我们还发现，与假手术组相比，44个microRNAs在球囊损伤大鼠颈动脉中显著上调，其中7个microRNA(miR-34c-5P、miR-20a-5p、miR-17-5p、miR-532-5p、miR-92a-3p、miR-146a-5p、miR-21-5p)显著上调5倍以上，miR-34c-5p上调超过8倍。选择上述7个microRNA作为候选microRNA，结合芯片结果并通过采用qPCR进一步筛选出外泌体处理后有差异性表达的microRNA：miR-20a-5p、miR-146a-5p、miR-21-5p，表明这些microRNA可能参与支架内再狭窄的病理生理过程。为了探索这些差异表达的microRNA的功能，通过GO分析及KEGG等生物信息学方法分析靶基因富集的生物学过程及可能参与的通路。GO分析结果显示，上调的mRNA多与细胞生物学进程正向调控、细胞内、结合等方面有关。下调的mRNA多与RNA生物合成过程的调控、细胞间紧密连接、激酶活性等方面有关。KEGG通路结果表明它们可能通过MAPK、FoxO、Ras、GnRH、Prolactin、TNF、Hippo、Sphingolipid、Neurotrophin、AGE/RAGE、FcepsilonRI等通路参与支架内再狭窄的病理生理进程。其中MAPK信号通路(28个靶基因)、Ras信号通路(9个靶基因)、Hippo信号通路(7个靶基因)等广泛报道的与球囊损伤后内膜增生、炎症相关[21-23]。

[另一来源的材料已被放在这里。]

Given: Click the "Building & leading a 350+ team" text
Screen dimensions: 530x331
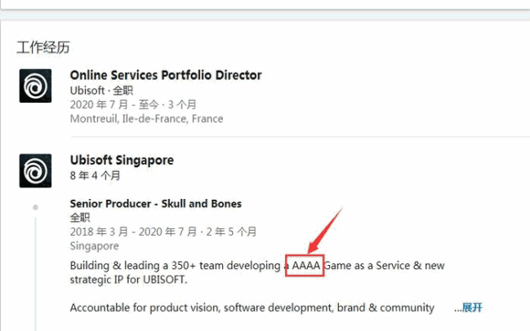Looking at the screenshot, I should point(176,267).
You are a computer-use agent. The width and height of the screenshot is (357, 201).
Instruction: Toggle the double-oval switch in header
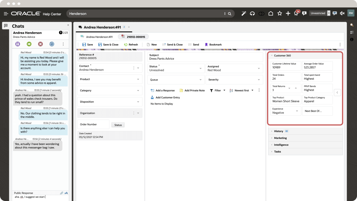click(261, 13)
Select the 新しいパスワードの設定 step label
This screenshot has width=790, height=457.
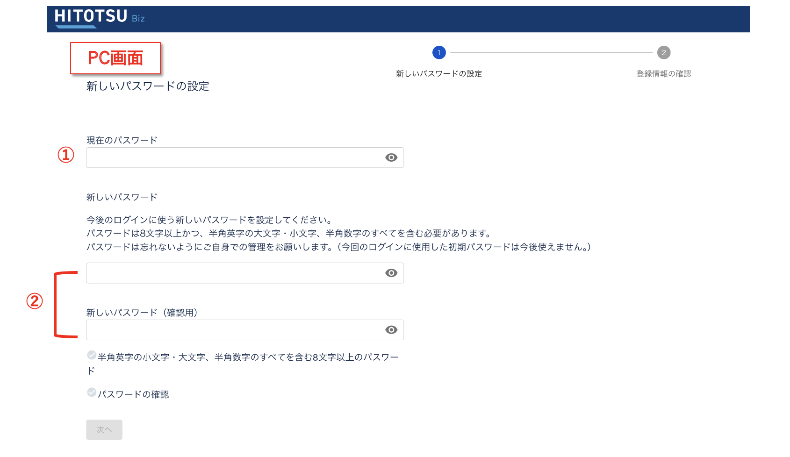tap(438, 74)
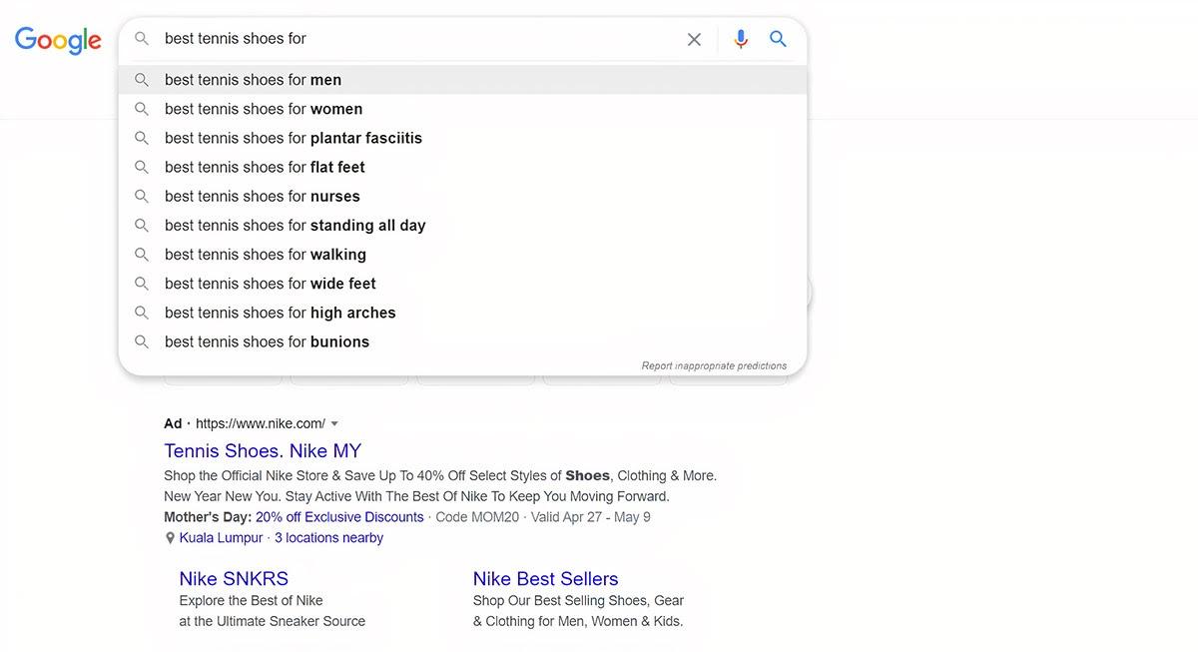Select suggestion 'best tennis shoes for plantar fasciitis'

pos(294,138)
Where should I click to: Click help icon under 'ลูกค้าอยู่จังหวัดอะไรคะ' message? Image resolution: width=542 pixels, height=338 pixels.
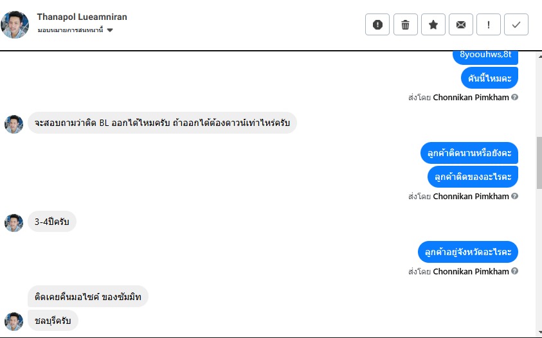tap(514, 272)
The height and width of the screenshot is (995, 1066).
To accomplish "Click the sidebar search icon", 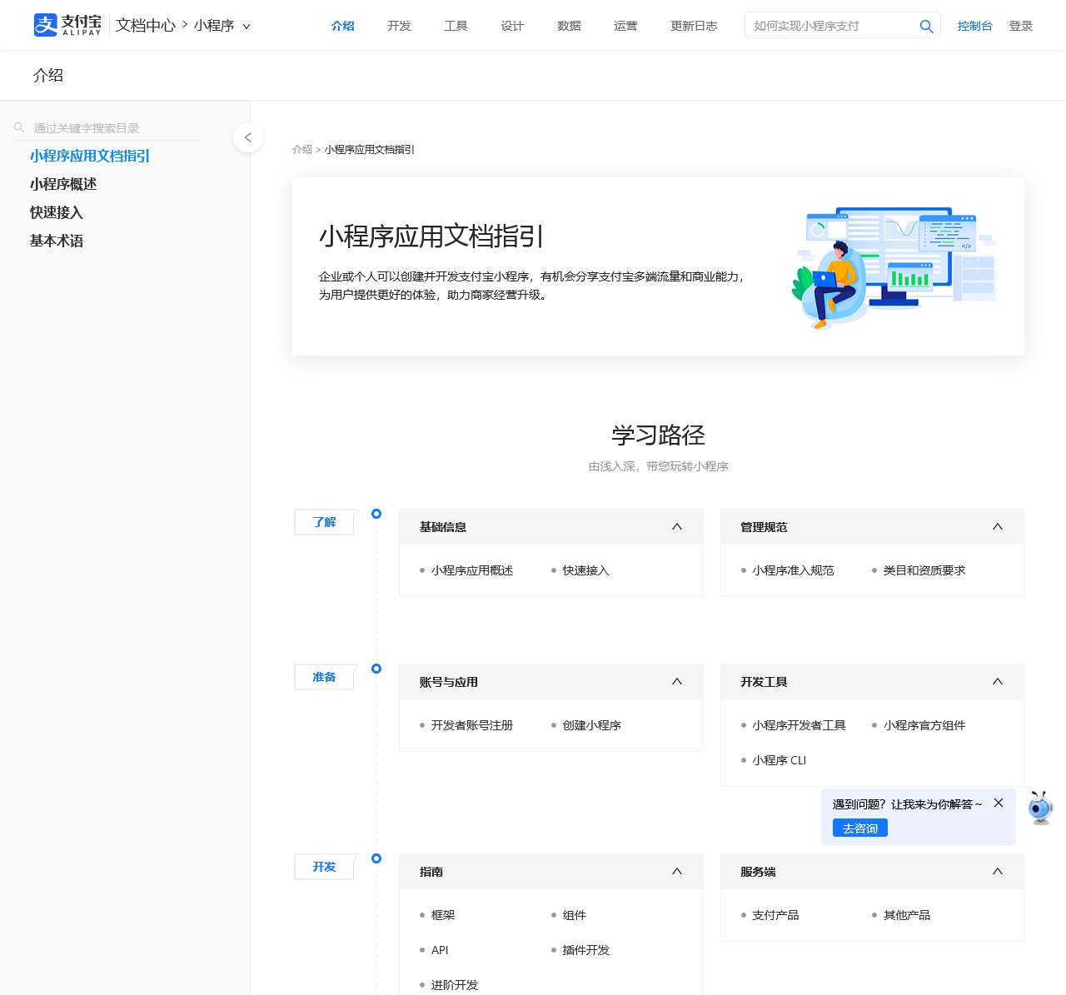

在靶基因中检索与大鼠血管内膜增生有生物学作用的基因。Cav1是一种细胞表面的穴样内陷中的主要膜内在蛋白，可抑制平滑肌细胞增殖、迁移并抑制平滑肌细胞表型转化[24-25]。Fgf1是成纤维细胞生长因子家族的成员，可促进平滑肌细胞增殖[26]。Clock与Bmal1均为昼夜节律基因，可形成异源二聚体，激活Bmal1转录促进平滑肌细胞增殖[27]。Tiam1是一种特异性的核苷酸交换因子，可调节细胞周期进程促进平滑肌细胞增殖[28]。结合CircRNA-microRNA-mRNA共表达网络筛选出能够通过miR-7a-2-3p、miR-107-5p调控靶基因Cav1、Fgf1的表达的circRNA：circRNA_004976、circRNA_008565及能够与Clock、Tiam1相互作用的microRNA：miR-20a-5p、miR-21-5p。

综上所述，我们认为BMSCs能够通过外泌体调控circRNA_004976、circRNA_008565以及miR-20a-5p、miR-21-5p等的表达，调控细胞增殖、迁移，最终起到抑制大鼠颈动脉球囊损伤后的血管内膜过度增生的生物学功能。这可能有助于揭示circRNAs和microRNAs参与球囊损伤后血管再狭窄的分子机制及病理过程，为支架内再狭窄的防治提供新的靶点及分子标志物。但我们筛选出的circRNA和microRNA中具体通过何种通路作用于下游靶基因？有待进一步探索。